Some human chronic dermal wounds treated with recombinant platelet-derived growth factor-BB (rPDGF-BB) show increased healing coupled with fibroblast activation and granulation tissue formation. To determine whether endogenous PDGF is associated with healing and nonhealing dermal ulcer phenotypes, we developed monoclonal antibodies capable of recognizing the three isoforms of PDGF, AA, AB, and BB dimers, and capable of discriminating between two alternatively spliced A chain transcripts. We detected little PDGF isoform expression in normal skin and in nonhealing dermal ulcers. In contrast, in surgically created acute wounds and chronic ulcers treated with rPDGF-BB, markedly upregulated levels of PDGF-AA (long form) were found. In both types of wounds, increased PDGF-AA was detected primarily in capillaries and fibroblasts, although in rPDGF-BB-treated chronic wounds, widespread expression of PDGF-AA was somewhat delayed.

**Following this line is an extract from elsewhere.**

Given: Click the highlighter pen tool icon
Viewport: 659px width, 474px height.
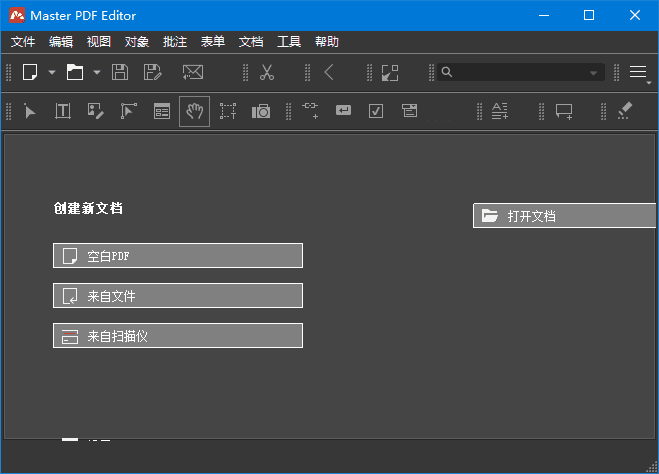Looking at the screenshot, I should coord(625,111).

With continued treatment, the long form of PDGF-AA, which can preferentially bind extracellular matrix, was expressed only in capillaries, while fibroblasts began synthesizing the short form of PDGF-AA. Within capillaries, all endothelial cells and varying numbers of pericytes and smooth muscle cells contained PDGF-AA. In all wounds, macrophages and keratinocytes were not a major contributor. While PDGF-BB and PDGF-AB were present in a minority of healing wounds, they were usually present at lower levels than PDGF-AA. PDGF-beta receptors, which bind only PDGF-BB and not other isoforms, were found in normal skin and granulation tissue, providing a molecular basis for treating human chronic wounds with exogenous rPDGF-BB.